Georgios Dasios

Personal information
- Full name: Georgios Dasios
- Date of birth: 12 May 1983 (age 43)
- Place of birth: Ioannina, Greece
- Height: 1.74 m (5 ft 9 in)
- Position: Right-back

Youth career
- 1998–2001: PAS Giannina

Senior career*
- Years: Team / Apps / (Gls)
- 2001–2015: PAS Giannina / 299 / (11)
- 2015–2016: Olympiacos Volos / 9 / (0)
- 2016: Lamia / 12 / (0)
- 2016–2018: Apollon Smyrnis / 35 / (1)
- 2018–2019: Panachaiki / 33 / (0)

Managerial career
- 2019–2020: PAS Giannina (director of football)
- 2024–2025: PAS Giannina (team manager)
- 2026–: PAS Giannina (team manager)

= Georgios Dasios =

Greek footballer

Georgios Dasios (Γεώργιος Ντάσιος; born 12 May 1983) is a Greek former professional footballer who played as a right-back.

==Career==
Born in Ioannina, Dasios has spent his entire career playing for local side PAS Giannina and was elected team captain. By the end of the 2014/15 season, he completed 299 appearances with PAS. Throughout his career, Dasios scored 11 goals. His contract expired on 30 June 2015 as it wasn't renewed.

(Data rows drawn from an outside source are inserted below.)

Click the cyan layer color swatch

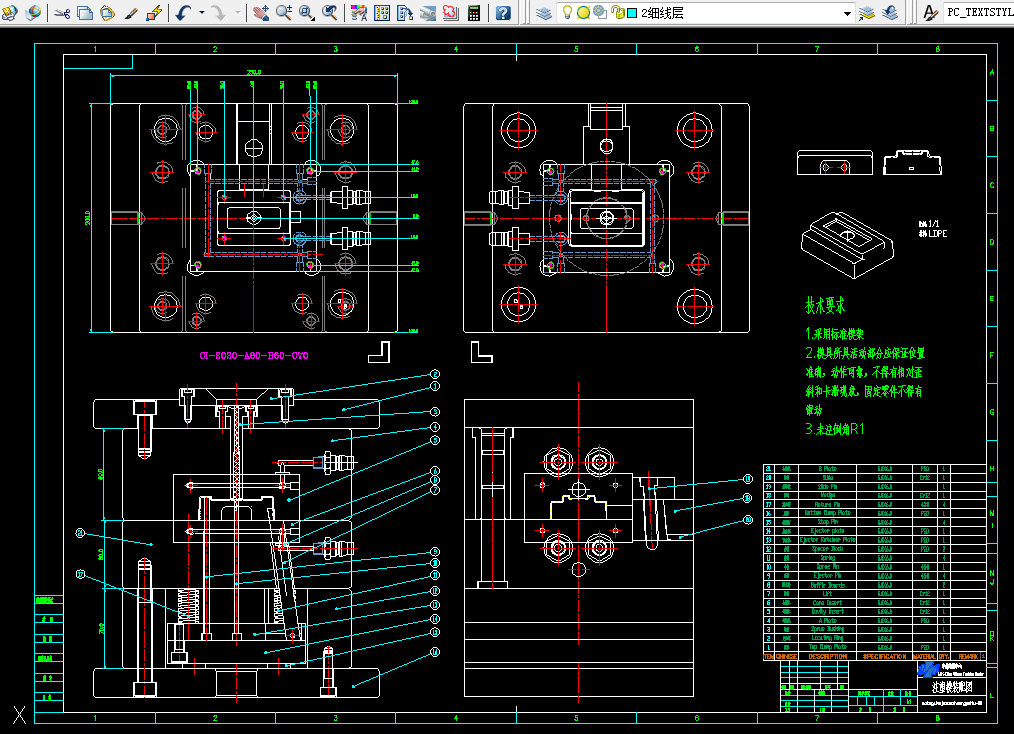632,13
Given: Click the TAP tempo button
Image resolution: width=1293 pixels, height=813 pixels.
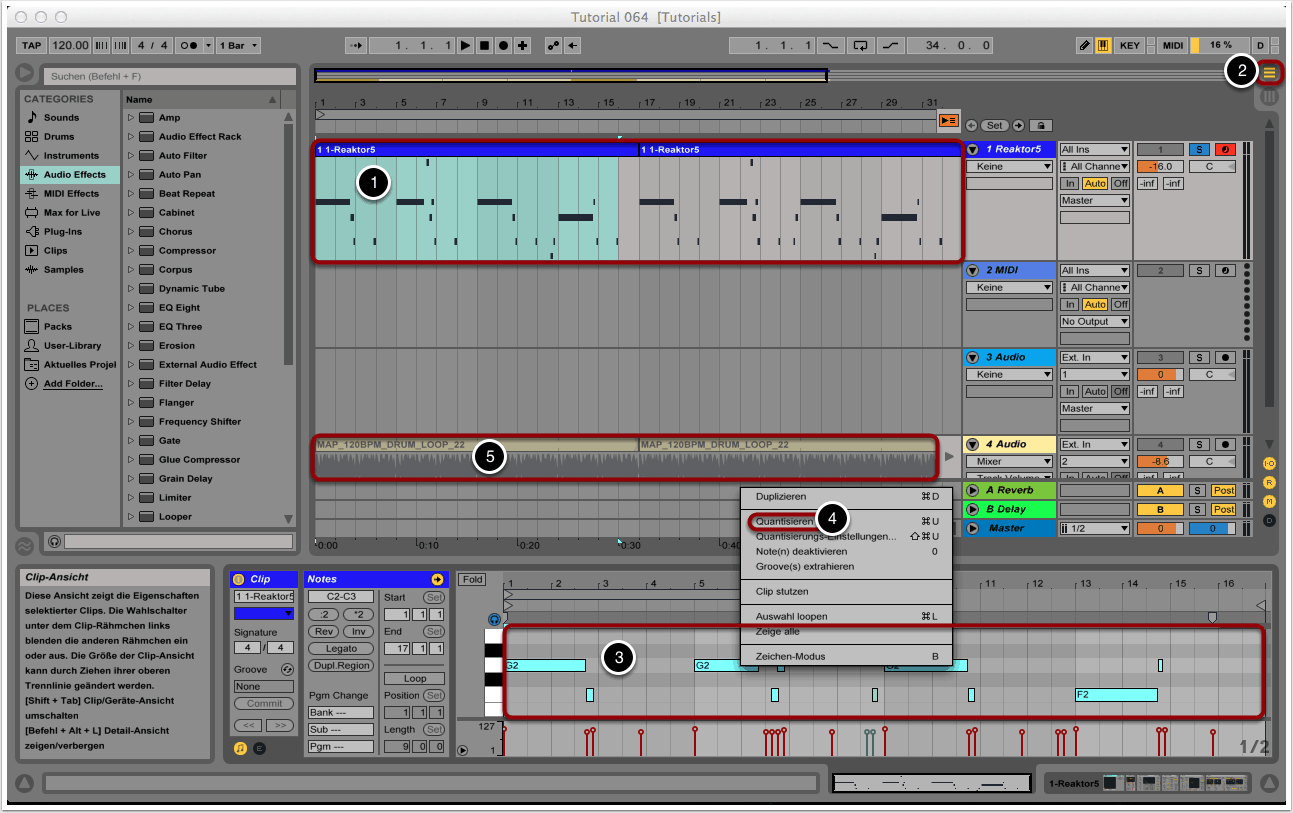Looking at the screenshot, I should [x=32, y=46].
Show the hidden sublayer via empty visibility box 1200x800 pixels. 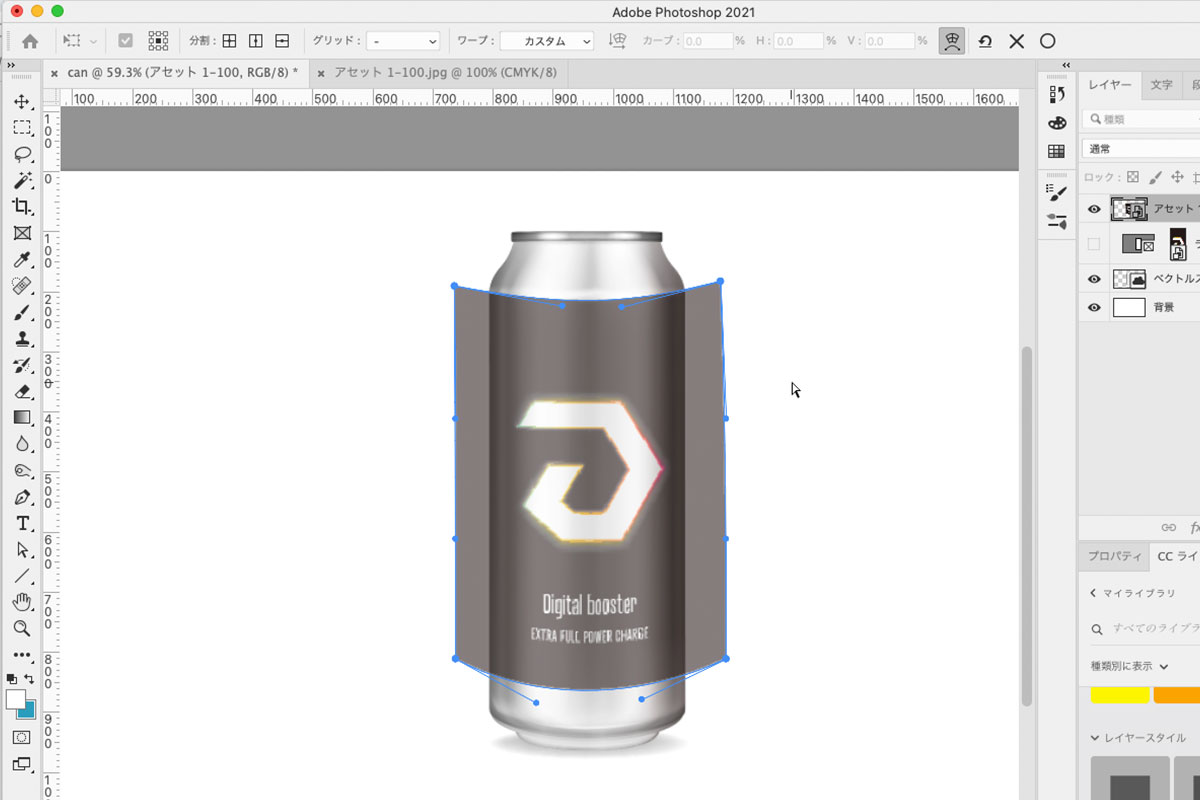pyautogui.click(x=1094, y=244)
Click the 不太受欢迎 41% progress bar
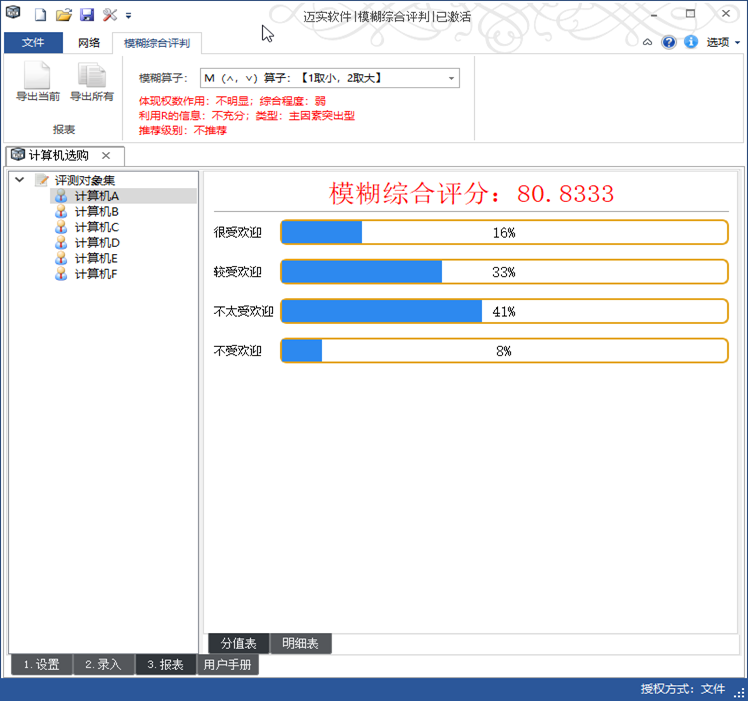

On 6 August 2015 Dasios signed a contract with Olympiacos Volos. He played nine times in the league and made one appearance in the cup.

On 29 January 2016 he signed a contract with Lamia.

On 29 June 2016 he signed a contract with Apollon Smyrnis. On 2 January 2018 he was released from Apollon Smyrnis. Three days later he joined Panachaiki on a one-and-a-half-year contract.

==Post-retirement==
After he retired from playing, Dasios returned to PAS Giannina as Director of Football.